### Exercise description
Reproduce only the lines of the material below that start at the line containing "Where should I" and stop at the line containing "Viewport: 901px width, 1280px height.". Keep both end lines.

### Records for the task
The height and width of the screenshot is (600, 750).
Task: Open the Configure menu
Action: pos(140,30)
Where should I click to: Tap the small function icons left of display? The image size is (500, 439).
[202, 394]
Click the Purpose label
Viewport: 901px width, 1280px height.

* * *

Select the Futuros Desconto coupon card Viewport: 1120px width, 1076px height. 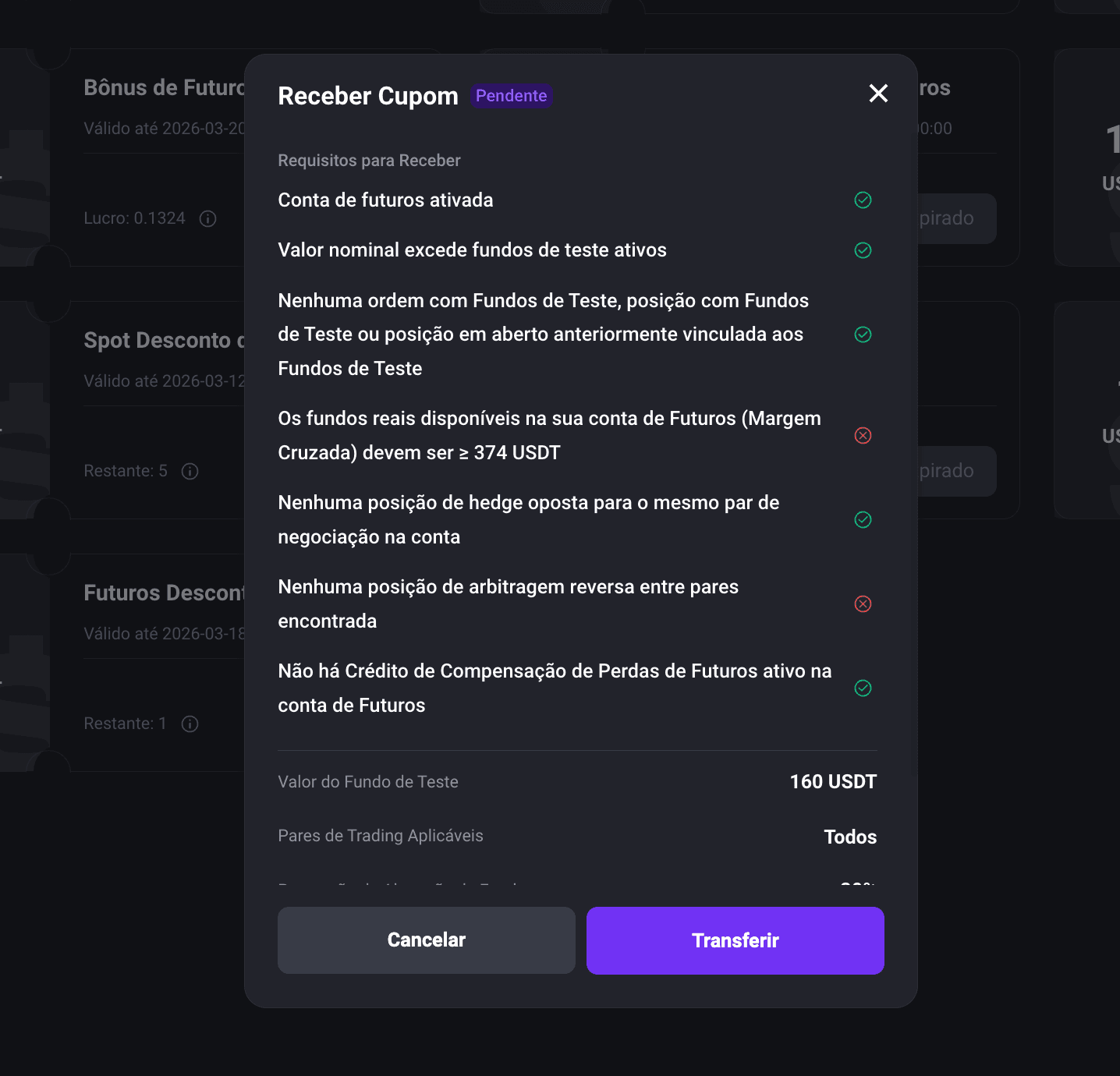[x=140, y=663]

---

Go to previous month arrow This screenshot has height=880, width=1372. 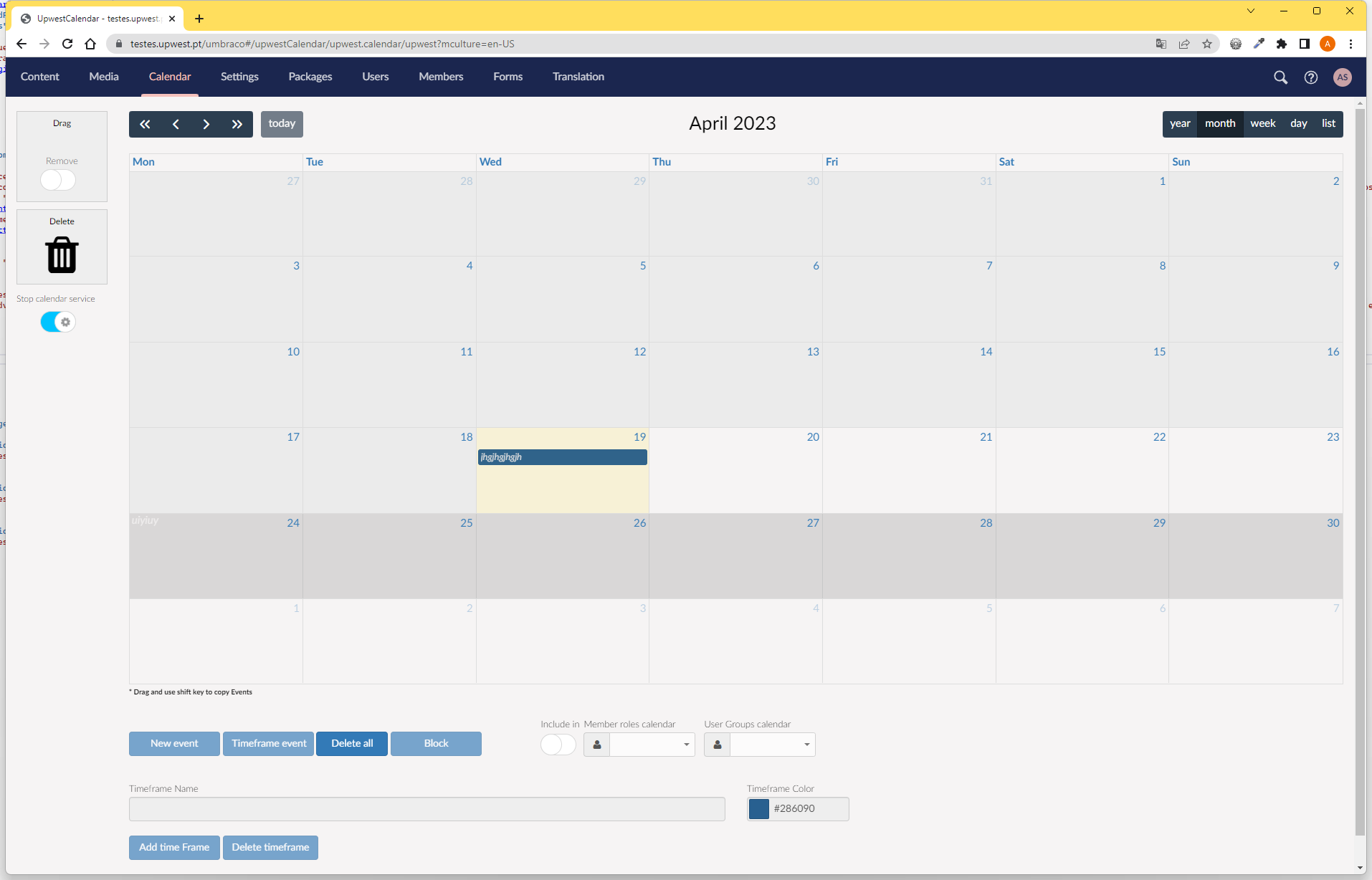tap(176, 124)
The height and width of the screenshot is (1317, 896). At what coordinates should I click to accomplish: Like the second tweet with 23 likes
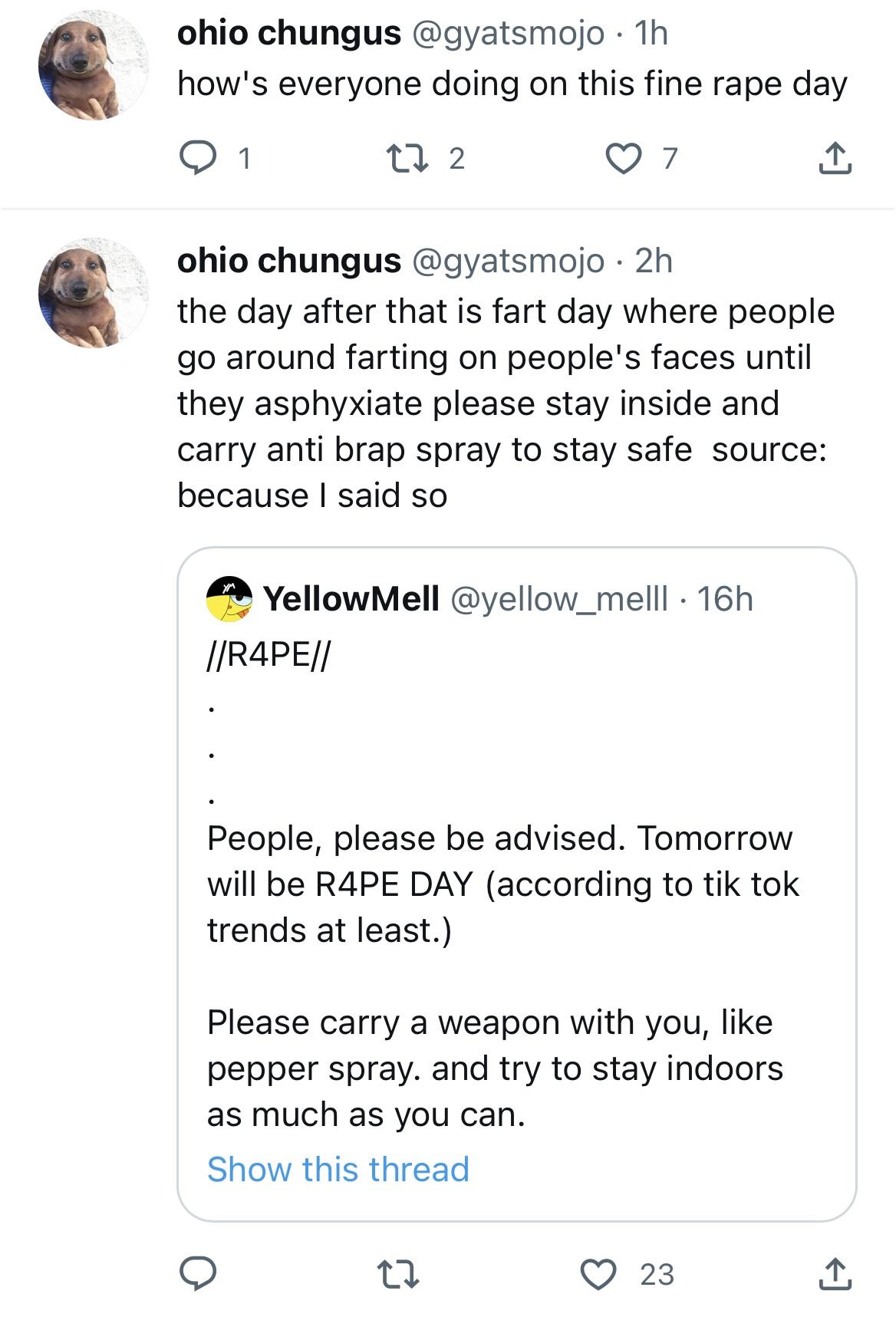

### Response to the exercise
Where should I click to: Tap the small function icons left of display? The image size is (500, 439).
[202, 394]
Click the Purpose label
Viewport: 901px width, 1280px height.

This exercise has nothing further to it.